# taz.de -- Kolumne Weltklimagipfel Doha: Ganz große Nummer
> Wie man mit falschen Zahlen viel Wahres sagen kann. Und umgekehrt. Da
> verheddern sich auch schon mal die Groß-schnell-weit-Denker Deutschlands.
Das Plakat war knallrot und für eine Klimakonferenz viel zu ehrlich: „> 2
degrees“ verkündete es zum Beginn der Doha-Konferenz am Straßenrand. Mehr
als zwei Grad Celsius globaler Temperaturanstieg, soweit wird es fast
sicher kommen, da sind sich inzwischen fast alle Wissenschaftler einig.
Aber das sagt man nicht laut. Und druckt es erst recht nicht auf die
offizielle Fahne der Klimakonferenz. Weswegen dann auch schnell neue Banner
gedruckt wurden.
Klima, das heißt jede Menge Physik, Mathe und Politik. Gar nicht so einfach
alles. Und deswegen schwirren Zahlen, Daten und Fakten quer durch die
Klimakonferenz und ab und zu verheddern sie sich.
Oder zeigen Freud'sche Verschreiber. So schreit von der Wand der
Ausstellungshalle ein Plakat „on path“. Auf dem Pfad sind wir aber (siehe
oben) eher Richtung vier bis fünf Grad und damit stracks in die
Klima-Apokalypse. Aber das stört zumindest die Aussteller in der „Expo“
wenig: Die Ölscheichs von Saudi Arabien, Katar und den Vereinigten
Arabischen Emiraten zeigen darin auf Fußballfeldgröße, wie grün ihre Länder
sind, die alle anderen als schwarze Löcher wahrnehmen.
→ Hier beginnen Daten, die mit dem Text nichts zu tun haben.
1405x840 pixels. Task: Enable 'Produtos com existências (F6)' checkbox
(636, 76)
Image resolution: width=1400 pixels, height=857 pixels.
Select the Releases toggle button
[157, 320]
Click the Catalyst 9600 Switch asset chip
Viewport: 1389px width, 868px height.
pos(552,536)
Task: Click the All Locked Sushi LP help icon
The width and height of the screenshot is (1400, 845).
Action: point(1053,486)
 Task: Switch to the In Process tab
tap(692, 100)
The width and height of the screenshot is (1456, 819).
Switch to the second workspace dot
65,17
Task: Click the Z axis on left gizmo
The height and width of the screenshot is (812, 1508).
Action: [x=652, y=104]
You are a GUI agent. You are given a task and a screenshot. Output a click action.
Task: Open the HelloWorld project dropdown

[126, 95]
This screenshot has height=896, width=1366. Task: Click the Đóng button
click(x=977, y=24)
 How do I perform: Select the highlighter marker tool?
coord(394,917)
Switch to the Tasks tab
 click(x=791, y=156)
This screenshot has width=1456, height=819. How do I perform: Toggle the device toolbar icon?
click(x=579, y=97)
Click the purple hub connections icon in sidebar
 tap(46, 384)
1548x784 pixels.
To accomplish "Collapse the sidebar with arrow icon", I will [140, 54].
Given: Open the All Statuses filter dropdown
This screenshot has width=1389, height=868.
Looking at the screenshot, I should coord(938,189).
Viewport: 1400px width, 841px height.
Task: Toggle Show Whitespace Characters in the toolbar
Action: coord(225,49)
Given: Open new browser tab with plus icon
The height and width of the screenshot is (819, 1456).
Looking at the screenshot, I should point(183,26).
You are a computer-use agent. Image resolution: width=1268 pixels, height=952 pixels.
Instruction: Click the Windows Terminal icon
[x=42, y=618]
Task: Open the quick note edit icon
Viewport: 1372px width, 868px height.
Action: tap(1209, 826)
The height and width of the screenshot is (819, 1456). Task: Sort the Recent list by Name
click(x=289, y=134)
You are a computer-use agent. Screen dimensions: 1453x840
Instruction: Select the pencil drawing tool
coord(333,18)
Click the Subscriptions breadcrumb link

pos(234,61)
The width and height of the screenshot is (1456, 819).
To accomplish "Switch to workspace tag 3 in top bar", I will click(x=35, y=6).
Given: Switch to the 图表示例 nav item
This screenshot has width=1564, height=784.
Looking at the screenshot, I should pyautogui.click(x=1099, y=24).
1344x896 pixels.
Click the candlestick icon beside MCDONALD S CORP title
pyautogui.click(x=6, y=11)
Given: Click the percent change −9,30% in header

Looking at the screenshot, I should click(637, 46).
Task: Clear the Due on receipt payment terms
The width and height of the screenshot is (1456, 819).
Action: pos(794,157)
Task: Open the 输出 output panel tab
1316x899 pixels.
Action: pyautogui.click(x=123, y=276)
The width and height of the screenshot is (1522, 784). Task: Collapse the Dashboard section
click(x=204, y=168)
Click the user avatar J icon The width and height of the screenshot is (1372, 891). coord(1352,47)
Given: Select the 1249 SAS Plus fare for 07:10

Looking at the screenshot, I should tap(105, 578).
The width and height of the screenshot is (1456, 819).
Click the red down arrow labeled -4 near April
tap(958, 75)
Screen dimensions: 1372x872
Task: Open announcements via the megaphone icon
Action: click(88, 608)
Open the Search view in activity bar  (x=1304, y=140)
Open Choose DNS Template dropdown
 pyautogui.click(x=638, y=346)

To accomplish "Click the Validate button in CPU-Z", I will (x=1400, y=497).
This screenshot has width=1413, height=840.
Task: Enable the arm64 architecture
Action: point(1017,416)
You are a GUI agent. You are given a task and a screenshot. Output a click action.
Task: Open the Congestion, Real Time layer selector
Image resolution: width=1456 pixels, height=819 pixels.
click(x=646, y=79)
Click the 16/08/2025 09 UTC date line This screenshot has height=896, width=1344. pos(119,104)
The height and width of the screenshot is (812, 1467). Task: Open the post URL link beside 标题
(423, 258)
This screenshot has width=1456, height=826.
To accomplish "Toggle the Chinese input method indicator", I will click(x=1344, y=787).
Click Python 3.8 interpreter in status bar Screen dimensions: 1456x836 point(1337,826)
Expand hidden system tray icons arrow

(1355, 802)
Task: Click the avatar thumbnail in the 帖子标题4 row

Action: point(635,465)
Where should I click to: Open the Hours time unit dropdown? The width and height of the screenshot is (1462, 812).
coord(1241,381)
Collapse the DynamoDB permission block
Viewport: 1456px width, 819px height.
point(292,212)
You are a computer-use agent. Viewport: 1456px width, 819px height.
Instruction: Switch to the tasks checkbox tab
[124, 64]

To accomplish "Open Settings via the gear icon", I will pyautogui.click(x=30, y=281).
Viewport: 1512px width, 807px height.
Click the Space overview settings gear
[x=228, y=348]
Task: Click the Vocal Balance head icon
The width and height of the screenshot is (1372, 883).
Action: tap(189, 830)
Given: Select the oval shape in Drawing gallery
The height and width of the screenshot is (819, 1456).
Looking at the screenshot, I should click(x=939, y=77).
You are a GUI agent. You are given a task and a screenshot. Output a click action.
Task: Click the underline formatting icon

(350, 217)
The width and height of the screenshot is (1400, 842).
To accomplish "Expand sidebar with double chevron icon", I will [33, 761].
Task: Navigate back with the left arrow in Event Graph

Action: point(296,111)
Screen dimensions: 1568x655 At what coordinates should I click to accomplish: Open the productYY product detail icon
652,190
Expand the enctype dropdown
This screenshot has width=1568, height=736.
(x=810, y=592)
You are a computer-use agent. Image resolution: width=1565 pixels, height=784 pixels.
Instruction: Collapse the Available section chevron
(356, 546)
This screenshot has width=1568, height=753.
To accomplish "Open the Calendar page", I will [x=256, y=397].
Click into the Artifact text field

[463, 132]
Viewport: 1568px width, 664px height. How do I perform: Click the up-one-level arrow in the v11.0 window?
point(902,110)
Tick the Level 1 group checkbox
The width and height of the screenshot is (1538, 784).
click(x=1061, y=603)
Auch Experten sind nicht gegen Zahlendreher gefeit. Pressekonferenz mit dem
Sachverständigenrat für Umweltfragen (SRU) und dem Wissenschaftlichen
Beirat Globale Umweltveränderung (WBGU), also den Groß-schnell-weit-Denkern
Deutschlands. Plötzlich ist von einem CO2-Ausstoß von „30 Milliarden
Gigatonnen“ die Rede. Das liegt mal eben um das Milliardenfache über dem,
was heute schon schlimm genug ist. Das wird dann schnell korrigiert. Puuh,
noch mal Glück gehabt!
Aber auch sonst: Lustiger Zahlensalat. Die Oxfam-Kollegin aus Hongkong
meint, die Entwicklungsländer würden 200 Millionen Dollar fordern. Ach nee,
es waren 60 Milliarden! Umweltminister Peter Altmaier kämpft manchmal für
die „3.Kioto-Verpflichtungsperiode“, auch wenn erst die zweite ansteht.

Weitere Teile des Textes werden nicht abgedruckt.